The Black Hawks by David Wragg – Review

Cover- The Black Hawks

Published: October 3, 2019

Publisher: HarperVoyager

Series: Articles of Faith #1

Genre: Fantasy

Pages: 421 (Paperback)

My Rating: 3.0/5.0

Synopsis:

Dark, thrilling, and hilarious, The Black Hawks is an epic adventure perfect for fans of Joe Abercrombie and Scott Lynch.

Life as a knight is not what Vedren Chel imagined. Bound by oath to a dead-end job in the service of a lazy step-uncle, Chel no longer dreams of glory – he dreams of going home.

When invaders throw the kingdom into turmoil, Chel finds opportunity in the chaos: if he escorts a stranded prince to safety, Chel will be released from his oath.

All he has to do is drag the brat from one side of the country to the other, through war and wilderness, chased all the way by ruthless assassins.

With killers on your trail, you need killers watching your back. You need the Black Hawk Company – mercenaries, fighters without equal, a squabbling, scrapping pack of rogues.

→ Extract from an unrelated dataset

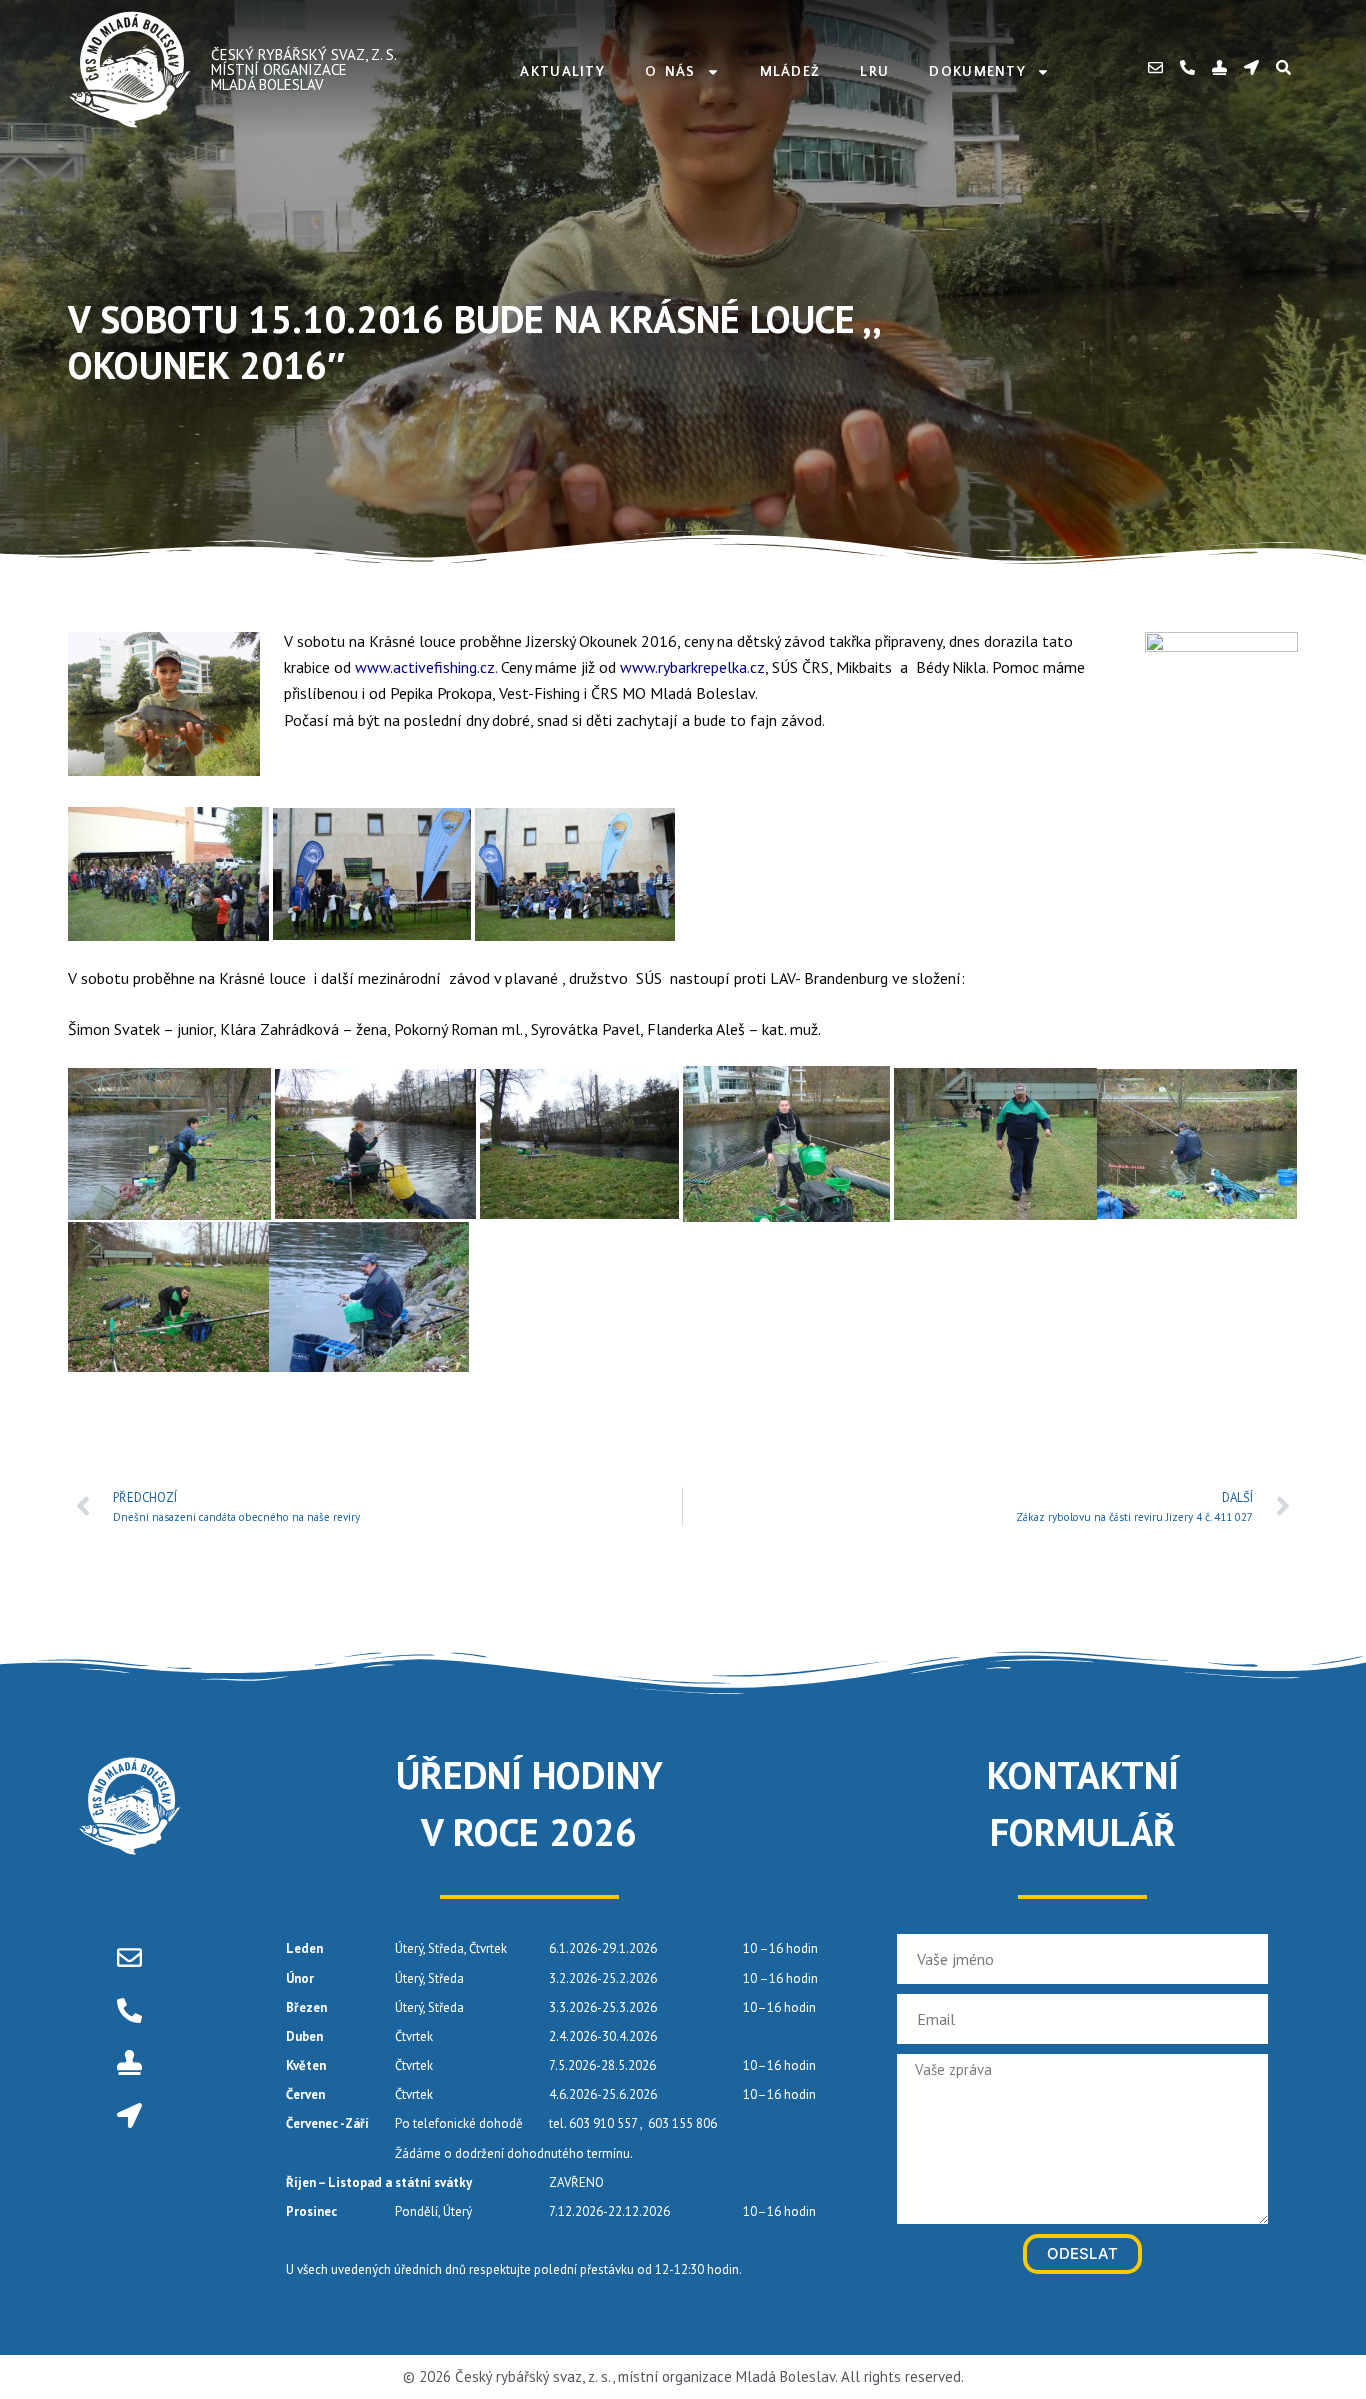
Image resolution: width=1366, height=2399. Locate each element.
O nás (670, 72)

Prepare to join the Black Hawks.


I picked up the audiobook for this last month and was pretty excited to check it out. Synopsis? Good. Cover? Pretty Cool. Reviews? Not Bad. But guess who just didn’t love it… yep, me. I was incredibly disappointed because it says right in the synopsis “perfect for fans of Joe Abercrombie and Scott Lynch” and that’s MEEEEE. I don’t really see the Scott Lynch comparison working, but it has the same bleakness as Abercrombie but I failed to love the characters as much.

I’m actually struggling to remember all the plot details and what exactly I thought of the book. It just didn’t stand out from the crowd of fantasy books. Perhaps this would have worked better for me in print because the narration made it feel monochromatic. No life to the story telling.

Vedren Chel (our MC) was a decent sort. He was quite dedicated to protecting the fairly useless prince he attached himself to despite the fact that this only put him in further danger. The Black Hawk mercenary group was sort of generically tough, with scary sounding names like Spider and Lemon. People were trying to kill them and they found themselves running from death at every turn. 

I was almost bored to death about 25% in, but I had a lot of cooking to do and needed something to listen to whilst I chopped, sauteed, and cleaned up. I trudged through the boring bits and lo, it started to liven up in the latter half. I started to care about what was going on (not that I can remember much now though). I will admit to loving Lemon from the start because of her angry Scots-ish ranting and swearing. It was hilarious and brightened up my attitude towards the whole book.

Long story short, it was good enough for me to finish out the book but probably not good enough for me to continue the series. Unless of course someone starts handing out rave reviews. I might even pick up the series in print at some point because I think the narration lent to my lack of enthusiasm.

3 thoughts on “The Black Hawks by David Wragg – Review

  1. I picked this up on kindle when it was on a good deal. The mention of the Scots ranting really worries me because I’ve never really seen it done right. Will keep this on the radar and try and vague some other reviews so thanks for putting your thoughts out there.